6. Datatype Best Practices

The datatypes in your component and possible conversions or casting that they might undergo can significantly affect the performance and FPGA area usage of your component. Review the datatype best practices for tips and guidance how best to control datatype sizes and conversions in your component.

After you optimize the algorithm bottlenecks of your design, you can fine-tune some datatypes in your component by using arbitrary precision datatypes to shrink data widths, which reduces FPGA area utilization. The Intel® HLS Compiler Standard Edition provides debug functionality so that you can easily detect overflows in arbitrary precision datatypes.

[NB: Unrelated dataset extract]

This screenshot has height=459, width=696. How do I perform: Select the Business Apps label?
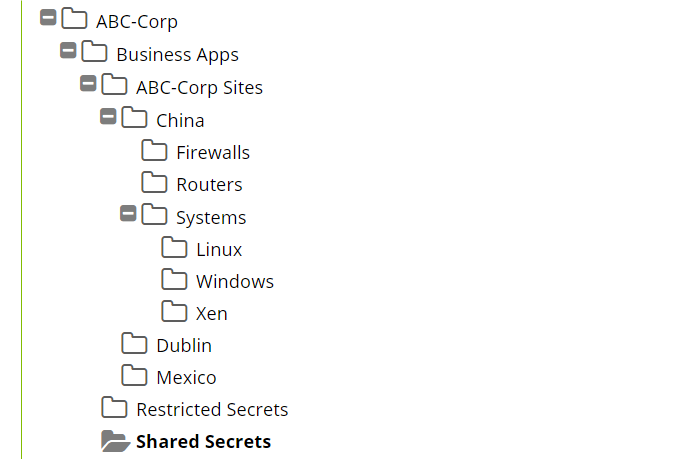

Tutorials Demonstrating Datatype Best Practices

The Intel® HLS Compiler Standard Edition comes with a number of tutorials that give you working examples to review and run so that you can see good coding practices as well as demonstrating important concepts.

Review the following tutorials to learn about datatype best practices that might apply to your design:
Tutorial Description
You can find these tutorials in the following location on your Intel® Quartus® Prime system:
best_practices/ac_datatypes Demonstrates the effect of using ac_int datatype instead of int datatype.
ac_datatypes/ac_fixed_constructor Demonstrates the use of the ac_fixed constructor where you can get a better QoR by using minor variations in coding style.
ac_datatypes/ac_int_basic_ops Demonstrates the operators available for the ac_int class.
ac_datatypes/ac_int_overflow Demonstrates the usage of the DEBUG_AC_INT_WARNING and DEBUG_AC_INT_ERROR keywords to help detect overflow during emulation runtime.
best_practices/single_vs_double_precision_math Demonstrates the effect of using single precision literals and functions instead of double precision literals and functions.
best_practices/integer_promotion Demonstrates how integer promotion rules can influence the behavior of a C or C++ program.